▸ **Data listing**:
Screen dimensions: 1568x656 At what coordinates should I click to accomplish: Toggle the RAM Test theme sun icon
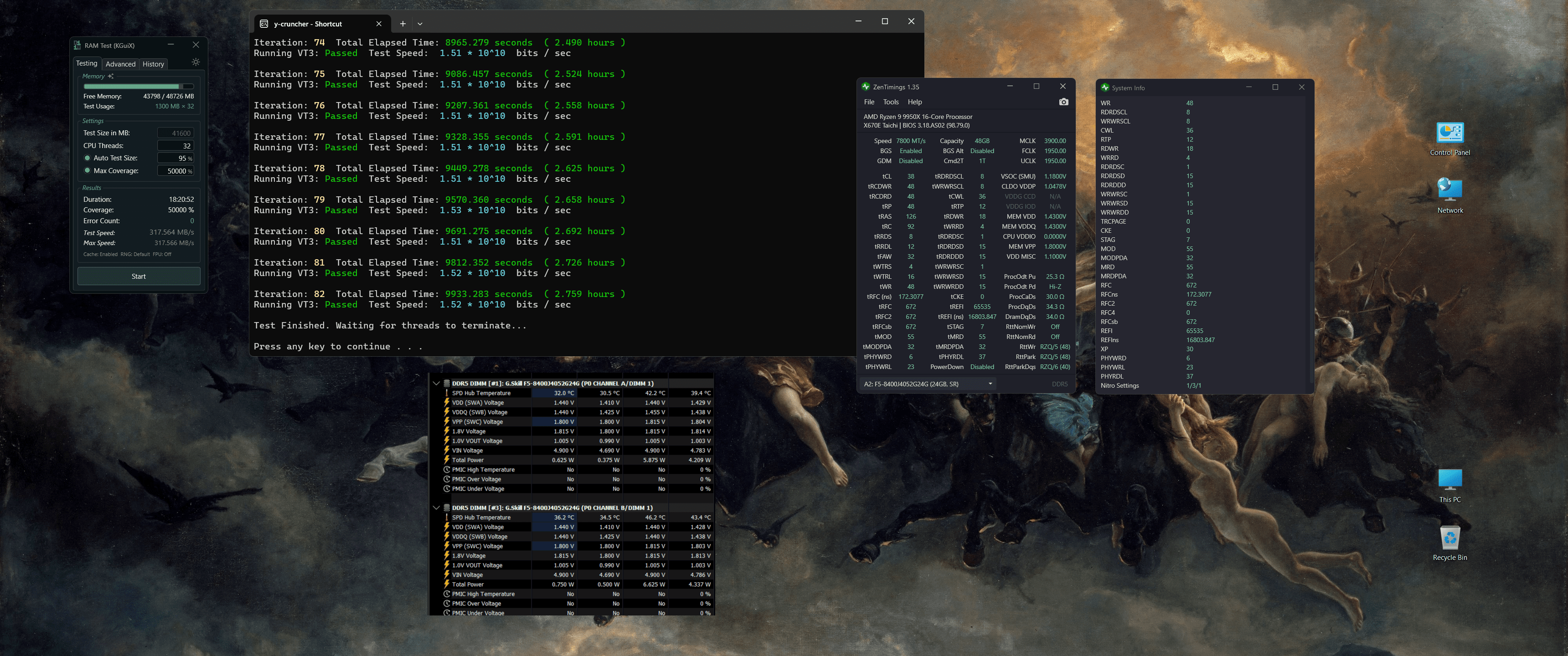(196, 62)
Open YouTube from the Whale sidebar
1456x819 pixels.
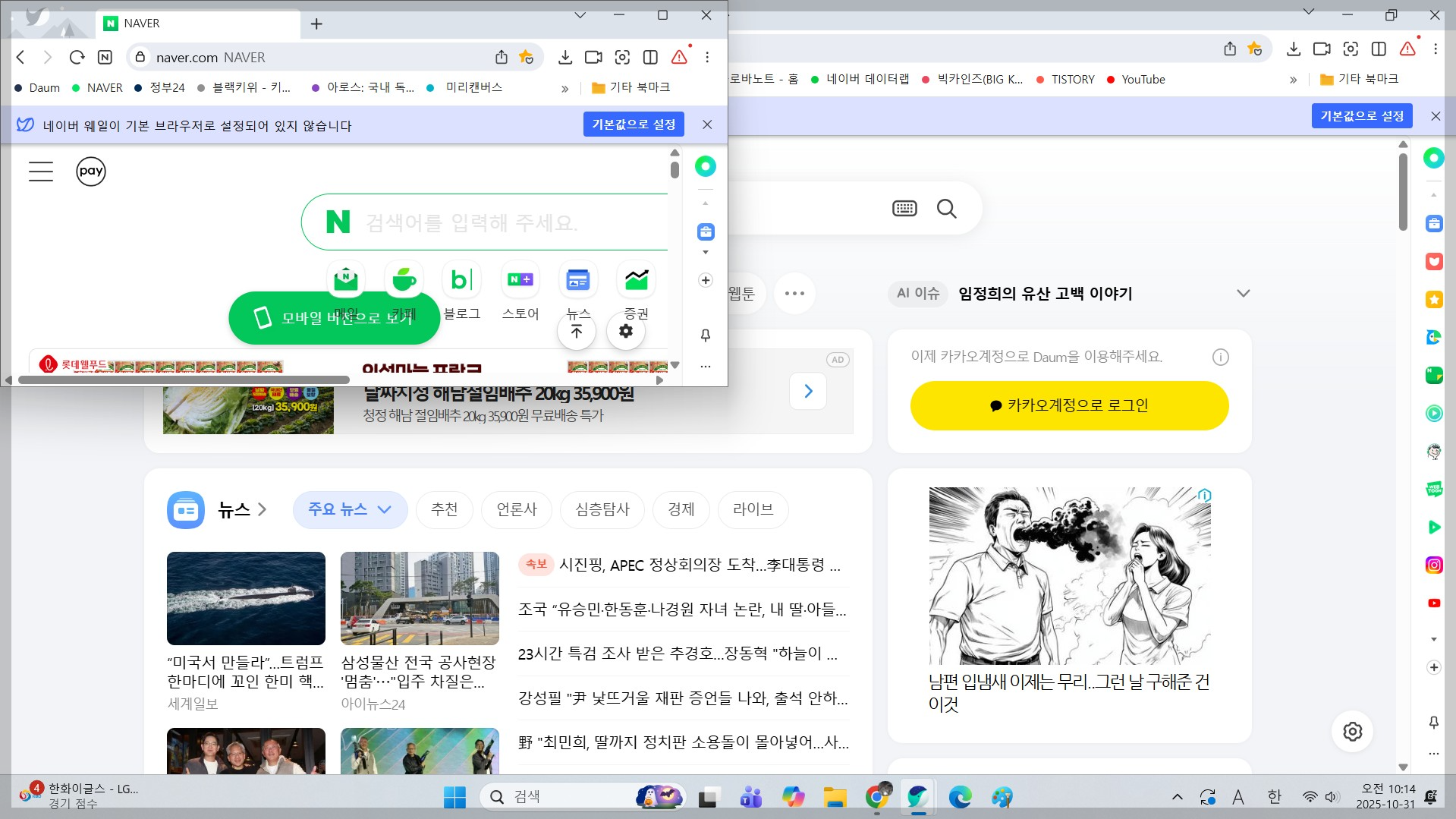point(1433,603)
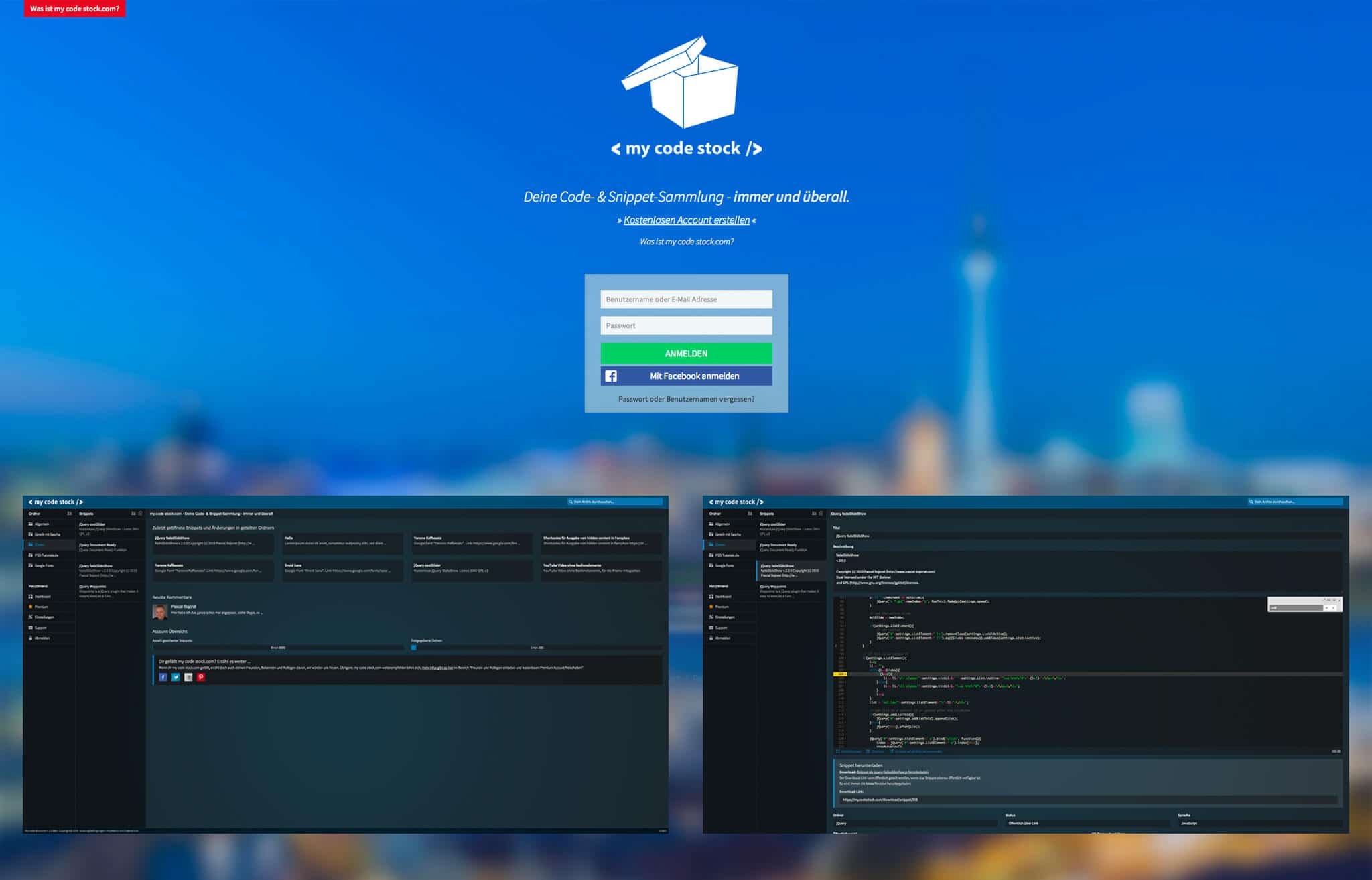Image resolution: width=1372 pixels, height=880 pixels.
Task: Click the green ANMELDEN button
Action: pyautogui.click(x=686, y=354)
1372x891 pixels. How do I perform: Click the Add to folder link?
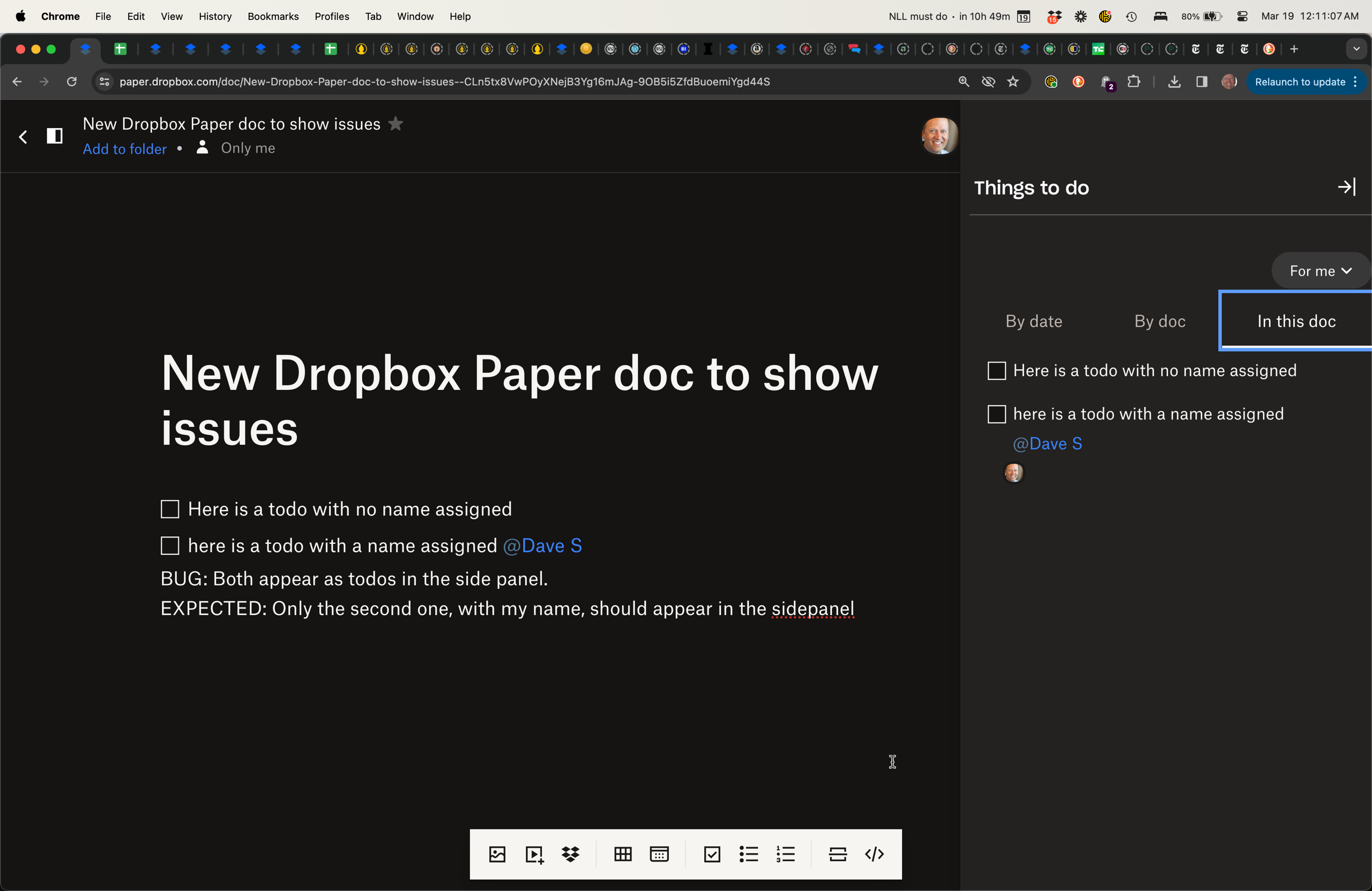point(124,149)
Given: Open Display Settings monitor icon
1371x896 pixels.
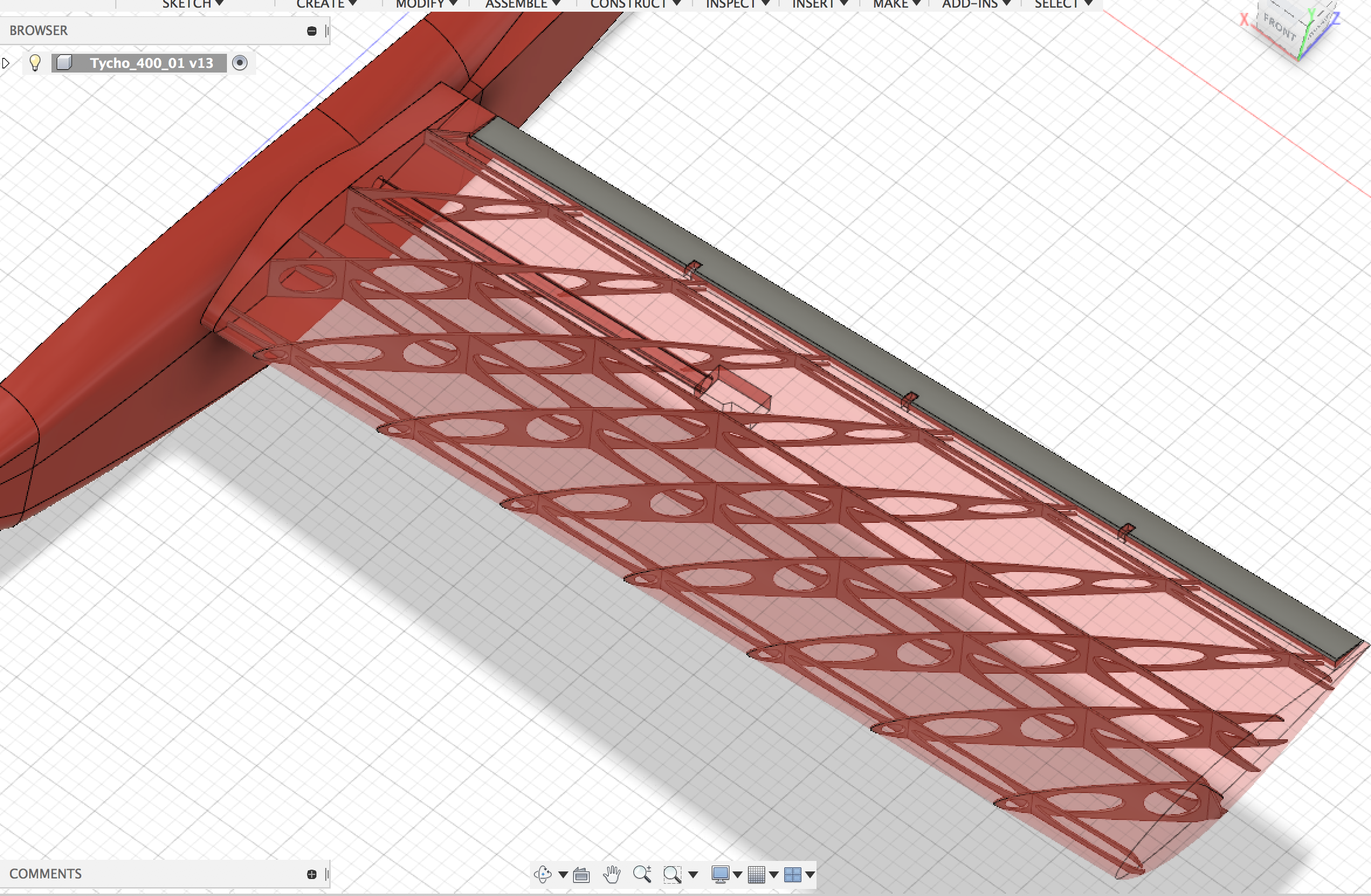Looking at the screenshot, I should point(720,874).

▸ **What is required**: Could you find every line in the records above that contains the word "Open" and copy it?

▸ **Reply**:
Open YouTube from the Whale sidebar
Given: Open Display Settings monitor icon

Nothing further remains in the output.